There is no independent confirmation of claims that more than 70 volunteers died during a drug test at the facility at all, let alone that this was a cover for the development of a biological agent. This isn’t the first time Russia has made these conspiratorial allegations and it seems very likely that they raised them in this case in order to deflect from reports that Russian intelligence agents had sought to hack into the computer networks at the Organization for the Prohibition of Chemical Weapons (OPCW) at The Hague in The Netherlands.

Both American and Dutch authorities say that Russia had targeted the OPCW. In response, the latter country expelled four Russians they had identified as members of Russia’s top military intelligence agency, commonly known as the GRU, and summoned the Russian ambassador for an explanation.

“The Dutch government finds the involvement of these intelligence operatives extremely worrisome,” Ank Bijleveld, the Dutch Minister of Defense, said in a press conference. “Normally we don’t reveal this type of counter-intelligence operation.”

message-editor%2F1538789166898-dutch.jpg
An annotated image the Dutch Ministry of Defense released showing hacking equipment authorities in that country found after seizing a vehicle belonging to Russian GRU agents., Dutch Ministry of Defense via AP

The OPCW has been among the organizations seeking to conclusively identify the chemical agent assassins used to try and kill former Russian intelligence agent Sergei Skripal in the United Kingdom earlier in the year.
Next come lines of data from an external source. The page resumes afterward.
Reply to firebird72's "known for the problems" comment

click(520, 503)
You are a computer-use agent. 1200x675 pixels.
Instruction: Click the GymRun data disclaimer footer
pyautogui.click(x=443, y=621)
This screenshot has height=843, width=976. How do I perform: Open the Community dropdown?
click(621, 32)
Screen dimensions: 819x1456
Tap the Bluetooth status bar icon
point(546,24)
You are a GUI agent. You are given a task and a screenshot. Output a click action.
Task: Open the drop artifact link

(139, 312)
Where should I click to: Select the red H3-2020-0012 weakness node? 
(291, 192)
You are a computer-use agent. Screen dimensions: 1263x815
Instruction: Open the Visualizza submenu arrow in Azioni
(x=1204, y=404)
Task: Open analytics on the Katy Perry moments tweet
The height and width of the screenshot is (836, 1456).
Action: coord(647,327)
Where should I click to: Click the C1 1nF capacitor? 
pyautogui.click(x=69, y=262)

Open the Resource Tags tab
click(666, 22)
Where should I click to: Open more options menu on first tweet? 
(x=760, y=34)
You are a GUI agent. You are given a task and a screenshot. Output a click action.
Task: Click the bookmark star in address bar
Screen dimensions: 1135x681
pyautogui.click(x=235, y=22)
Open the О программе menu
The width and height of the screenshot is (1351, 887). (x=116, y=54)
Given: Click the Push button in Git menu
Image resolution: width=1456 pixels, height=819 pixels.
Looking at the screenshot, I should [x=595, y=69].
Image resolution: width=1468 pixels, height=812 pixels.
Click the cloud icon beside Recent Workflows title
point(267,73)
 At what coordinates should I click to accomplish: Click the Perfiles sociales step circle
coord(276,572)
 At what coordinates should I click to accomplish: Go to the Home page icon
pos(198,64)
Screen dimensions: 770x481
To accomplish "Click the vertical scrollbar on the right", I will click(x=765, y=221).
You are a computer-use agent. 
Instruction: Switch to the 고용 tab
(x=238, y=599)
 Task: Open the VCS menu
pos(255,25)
U.K. authorities have already declared that the substance, one of a family of agents known popularly as Novichok, came from Russia.

Russia routinely uses

misinformation and disinformation

to distract from its own malign activities, typically accusing its accusers of the same crimes or something tangential in nature. State and quasi-state media, along with individuals on social media, then boost those stories until they take on an organic quality all their own.

message-editor%2F1538784503036-kirilov.jpg
Chief of Russia’s Nuclear, Biological and Chemical Protection Troops Major General Igor Kirillov, who was among those to insinuate the United States was using the laboratory in Georgia as a front for biological weapons research on Oct. 4, 2018., Mikhail Pochuev/TASS

These claims do not necessarily need to make sense to sow confusion and conflicting information into a broader narrative, but it certainly helps if they are plausible to any degree. Though the Russians haven’t specifically criticized the Insect Allies program, its basic details are very real, unlike the allegations about the Lugar Center in Georgia, even if there’s still no evidence whatsoever that it is actually a biological weapon development program. This could make it a prime target for an information warfare campaign in the future.

“Once you make those kinds of breakthroughs, you are in a new world. It’s a morally ambiguous place,” Paul Thompson, an agriculture and ethics professor at Michigan State University who also sits on one of DARPA’s advisor boards told The Associated Press in reference to Insect Allies. “You wonder, ‘Is this something that we should never do?’”

The U.S. military’s answer to that question is clearly, and at least presently, yes. It remains to be seen if its own perception of Insect Allies will change amid steady concerns about the project’s aims and public image, or any attempts to turn those issues into an entirely different kind of weapon.